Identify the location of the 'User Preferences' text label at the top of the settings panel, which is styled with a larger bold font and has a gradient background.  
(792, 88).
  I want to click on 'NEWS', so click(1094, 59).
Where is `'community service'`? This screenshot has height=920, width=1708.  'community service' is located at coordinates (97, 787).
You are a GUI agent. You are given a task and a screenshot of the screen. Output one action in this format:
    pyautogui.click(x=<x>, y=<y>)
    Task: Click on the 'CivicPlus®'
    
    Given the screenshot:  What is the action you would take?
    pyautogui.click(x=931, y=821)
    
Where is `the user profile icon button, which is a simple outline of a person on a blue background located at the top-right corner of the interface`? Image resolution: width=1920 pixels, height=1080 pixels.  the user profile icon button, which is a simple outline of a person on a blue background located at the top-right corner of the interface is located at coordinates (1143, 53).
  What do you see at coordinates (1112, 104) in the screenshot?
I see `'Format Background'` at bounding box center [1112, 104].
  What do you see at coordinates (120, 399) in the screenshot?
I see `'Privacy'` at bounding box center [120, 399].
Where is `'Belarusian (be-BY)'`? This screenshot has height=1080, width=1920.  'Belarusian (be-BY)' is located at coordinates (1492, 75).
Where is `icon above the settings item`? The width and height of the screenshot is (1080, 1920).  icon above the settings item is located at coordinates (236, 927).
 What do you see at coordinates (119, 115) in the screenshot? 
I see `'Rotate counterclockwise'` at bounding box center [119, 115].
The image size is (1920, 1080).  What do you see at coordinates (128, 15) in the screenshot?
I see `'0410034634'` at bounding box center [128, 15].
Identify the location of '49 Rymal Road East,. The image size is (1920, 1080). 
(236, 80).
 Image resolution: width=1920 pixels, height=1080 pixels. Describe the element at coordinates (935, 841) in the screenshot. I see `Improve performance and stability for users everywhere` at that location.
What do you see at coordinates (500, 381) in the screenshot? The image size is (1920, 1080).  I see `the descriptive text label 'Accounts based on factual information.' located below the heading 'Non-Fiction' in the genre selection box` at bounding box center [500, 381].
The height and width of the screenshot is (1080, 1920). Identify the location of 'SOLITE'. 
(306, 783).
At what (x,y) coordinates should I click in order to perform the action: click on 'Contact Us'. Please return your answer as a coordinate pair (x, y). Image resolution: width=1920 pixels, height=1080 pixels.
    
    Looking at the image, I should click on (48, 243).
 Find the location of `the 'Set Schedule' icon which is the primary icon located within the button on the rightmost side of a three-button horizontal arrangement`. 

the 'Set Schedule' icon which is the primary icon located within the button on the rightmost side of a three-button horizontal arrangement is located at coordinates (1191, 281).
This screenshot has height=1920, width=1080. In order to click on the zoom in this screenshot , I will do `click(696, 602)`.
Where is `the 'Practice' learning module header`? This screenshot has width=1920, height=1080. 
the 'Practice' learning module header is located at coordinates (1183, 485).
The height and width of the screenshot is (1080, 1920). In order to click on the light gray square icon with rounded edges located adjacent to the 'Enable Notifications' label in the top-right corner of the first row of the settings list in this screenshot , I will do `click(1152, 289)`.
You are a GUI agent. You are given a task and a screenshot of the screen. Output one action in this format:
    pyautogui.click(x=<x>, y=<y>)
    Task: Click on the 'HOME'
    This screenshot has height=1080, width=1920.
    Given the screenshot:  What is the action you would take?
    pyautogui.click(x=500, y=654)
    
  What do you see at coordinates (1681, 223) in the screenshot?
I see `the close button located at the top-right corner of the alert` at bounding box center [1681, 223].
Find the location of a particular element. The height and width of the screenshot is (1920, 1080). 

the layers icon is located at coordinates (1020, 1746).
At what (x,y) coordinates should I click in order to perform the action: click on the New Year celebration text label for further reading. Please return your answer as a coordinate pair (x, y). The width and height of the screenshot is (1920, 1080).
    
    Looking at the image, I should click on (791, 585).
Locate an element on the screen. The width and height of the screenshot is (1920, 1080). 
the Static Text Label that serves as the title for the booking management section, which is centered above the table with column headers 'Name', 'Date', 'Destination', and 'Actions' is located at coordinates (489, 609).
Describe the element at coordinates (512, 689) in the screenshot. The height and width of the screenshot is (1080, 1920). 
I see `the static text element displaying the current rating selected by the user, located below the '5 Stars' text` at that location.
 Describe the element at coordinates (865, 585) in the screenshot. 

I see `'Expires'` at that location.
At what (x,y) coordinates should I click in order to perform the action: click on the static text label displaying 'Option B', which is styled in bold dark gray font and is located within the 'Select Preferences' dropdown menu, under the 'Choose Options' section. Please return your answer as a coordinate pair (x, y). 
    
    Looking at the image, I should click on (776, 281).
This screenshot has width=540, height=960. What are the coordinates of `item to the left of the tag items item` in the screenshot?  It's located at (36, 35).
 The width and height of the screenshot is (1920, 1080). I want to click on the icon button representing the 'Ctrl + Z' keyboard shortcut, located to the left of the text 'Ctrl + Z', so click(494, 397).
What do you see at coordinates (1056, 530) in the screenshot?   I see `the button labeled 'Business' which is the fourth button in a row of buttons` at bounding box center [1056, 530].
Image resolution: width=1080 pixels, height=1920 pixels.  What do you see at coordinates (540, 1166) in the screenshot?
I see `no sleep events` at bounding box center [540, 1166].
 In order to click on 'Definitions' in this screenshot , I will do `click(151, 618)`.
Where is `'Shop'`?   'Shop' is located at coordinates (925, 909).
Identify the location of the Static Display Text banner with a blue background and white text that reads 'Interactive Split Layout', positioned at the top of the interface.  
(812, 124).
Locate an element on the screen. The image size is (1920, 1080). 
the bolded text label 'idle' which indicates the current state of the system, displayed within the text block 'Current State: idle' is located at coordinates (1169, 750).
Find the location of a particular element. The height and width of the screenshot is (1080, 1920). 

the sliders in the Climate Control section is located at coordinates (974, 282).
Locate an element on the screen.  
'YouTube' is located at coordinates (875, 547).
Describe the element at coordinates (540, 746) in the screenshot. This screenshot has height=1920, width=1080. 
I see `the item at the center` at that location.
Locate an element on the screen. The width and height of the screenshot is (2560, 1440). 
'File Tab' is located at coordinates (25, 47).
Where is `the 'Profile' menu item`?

━━━━━━━━━━━━━━━━━━━━

Exercise requirements -
Copy every one of the records above verbatim, line for line.

Reply to the task -
Identify the location of the 'User Preferences' text label at the top of the settings panel, which is styled with a larger bold font and has a gradient background.  
(792, 88).
  I want to click on 'NEWS', so click(1094, 59).
Where is `'community service'`? This screenshot has height=920, width=1708.  'community service' is located at coordinates (97, 787).
You are a GUI agent. You are given a task and a screenshot of the screen. Output one action in this format:
    pyautogui.click(x=<x>, y=<y>)
    Task: Click on the 'CivicPlus®'
    
    Given the screenshot:  What is the action you would take?
    pyautogui.click(x=931, y=821)
    
Where is `the user profile icon button, which is a simple outline of a person on a blue background located at the top-right corner of the interface`? Image resolution: width=1920 pixels, height=1080 pixels.  the user profile icon button, which is a simple outline of a person on a blue background located at the top-right corner of the interface is located at coordinates (1143, 53).
  What do you see at coordinates (1112, 104) in the screenshot?
I see `'Format Background'` at bounding box center [1112, 104].
  What do you see at coordinates (120, 399) in the screenshot?
I see `'Privacy'` at bounding box center [120, 399].
Where is `'Belarusian (be-BY)'`? This screenshot has height=1080, width=1920.  'Belarusian (be-BY)' is located at coordinates (1492, 75).
Where is `icon above the settings item`? The width and height of the screenshot is (1080, 1920).  icon above the settings item is located at coordinates (236, 927).
 What do you see at coordinates (119, 115) in the screenshot? 
I see `'Rotate counterclockwise'` at bounding box center [119, 115].
The image size is (1920, 1080).  What do you see at coordinates (128, 15) in the screenshot?
I see `'0410034634'` at bounding box center [128, 15].
Identify the location of '49 Rymal Road East,. The image size is (1920, 1080). 
(236, 80).
 Image resolution: width=1920 pixels, height=1080 pixels. Describe the element at coordinates (935, 841) in the screenshot. I see `Improve performance and stability for users everywhere` at that location.
What do you see at coordinates (500, 381) in the screenshot? The image size is (1920, 1080).  I see `the descriptive text label 'Accounts based on factual information.' located below the heading 'Non-Fiction' in the genre selection box` at bounding box center [500, 381].
The height and width of the screenshot is (1080, 1920). Identify the location of 'SOLITE'. 
(306, 783).
At what (x,y) coordinates should I click in order to perform the action: click on 'Contact Us'. Please return your answer as a coordinate pair (x, y). Image resolution: width=1920 pixels, height=1080 pixels.
    
    Looking at the image, I should click on (48, 243).
 Find the location of `the 'Set Schedule' icon which is the primary icon located within the button on the rightmost side of a three-button horizontal arrangement`. 

the 'Set Schedule' icon which is the primary icon located within the button on the rightmost side of a three-button horizontal arrangement is located at coordinates (1191, 281).
This screenshot has height=1920, width=1080. In order to click on the zoom in this screenshot , I will do `click(696, 602)`.
Where is `the 'Practice' learning module header`? This screenshot has width=1920, height=1080. 
the 'Practice' learning module header is located at coordinates (1183, 485).
The height and width of the screenshot is (1080, 1920). In order to click on the light gray square icon with rounded edges located adjacent to the 'Enable Notifications' label in the top-right corner of the first row of the settings list in this screenshot , I will do `click(1152, 289)`.
You are a GUI agent. You are given a task and a screenshot of the screen. Output one action in this format:
    pyautogui.click(x=<x>, y=<y>)
    Task: Click on the 'HOME'
    This screenshot has height=1080, width=1920.
    Given the screenshot:  What is the action you would take?
    pyautogui.click(x=500, y=654)
    
  What do you see at coordinates (1681, 223) in the screenshot?
I see `the close button located at the top-right corner of the alert` at bounding box center [1681, 223].
Find the location of a particular element. The height and width of the screenshot is (1920, 1080). 

the layers icon is located at coordinates (1020, 1746).
At what (x,y) coordinates should I click in order to perform the action: click on the New Year celebration text label for further reading. Please return your answer as a coordinate pair (x, y). The width and height of the screenshot is (1920, 1080).
    
    Looking at the image, I should click on (791, 585).
Locate an element on the screen. The width and height of the screenshot is (1920, 1080). 
the Static Text Label that serves as the title for the booking management section, which is centered above the table with column headers 'Name', 'Date', 'Destination', and 'Actions' is located at coordinates (489, 609).
Describe the element at coordinates (512, 689) in the screenshot. The height and width of the screenshot is (1080, 1920). 
I see `the static text element displaying the current rating selected by the user, located below the '5 Stars' text` at that location.
 Describe the element at coordinates (865, 585) in the screenshot. 

I see `'Expires'` at that location.
At what (x,y) coordinates should I click in order to perform the action: click on the static text label displaying 'Option B', which is styled in bold dark gray font and is located within the 'Select Preferences' dropdown menu, under the 'Choose Options' section. Please return your answer as a coordinate pair (x, y). 
    
    Looking at the image, I should click on (776, 281).
This screenshot has width=540, height=960. What are the coordinates of `item to the left of the tag items item` in the screenshot?  It's located at (36, 35).
 The width and height of the screenshot is (1920, 1080). I want to click on the icon button representing the 'Ctrl + Z' keyboard shortcut, located to the left of the text 'Ctrl + Z', so click(494, 397).
What do you see at coordinates (1056, 530) in the screenshot?   I see `the button labeled 'Business' which is the fourth button in a row of buttons` at bounding box center [1056, 530].
Image resolution: width=1080 pixels, height=1920 pixels.  What do you see at coordinates (540, 1166) in the screenshot?
I see `no sleep events` at bounding box center [540, 1166].
 In order to click on 'Definitions' in this screenshot , I will do `click(151, 618)`.
Where is `'Shop'`?   'Shop' is located at coordinates (925, 909).
Identify the location of the Static Display Text banner with a blue background and white text that reads 'Interactive Split Layout', positioned at the top of the interface.  
(812, 124).
Locate an element on the screen. The image size is (1920, 1080). 
the bolded text label 'idle' which indicates the current state of the system, displayed within the text block 'Current State: idle' is located at coordinates (1169, 750).
Find the location of a particular element. The height and width of the screenshot is (1080, 1920). 

the sliders in the Climate Control section is located at coordinates (974, 282).
Locate an element on the screen.  
'YouTube' is located at coordinates (875, 547).
Describe the element at coordinates (540, 746) in the screenshot. This screenshot has height=1920, width=1080. 
I see `the item at the center` at that location.
Locate an element on the screen. The width and height of the screenshot is (2560, 1440). 
'File Tab' is located at coordinates (25, 47).
Where is `the 'Profile' menu item`?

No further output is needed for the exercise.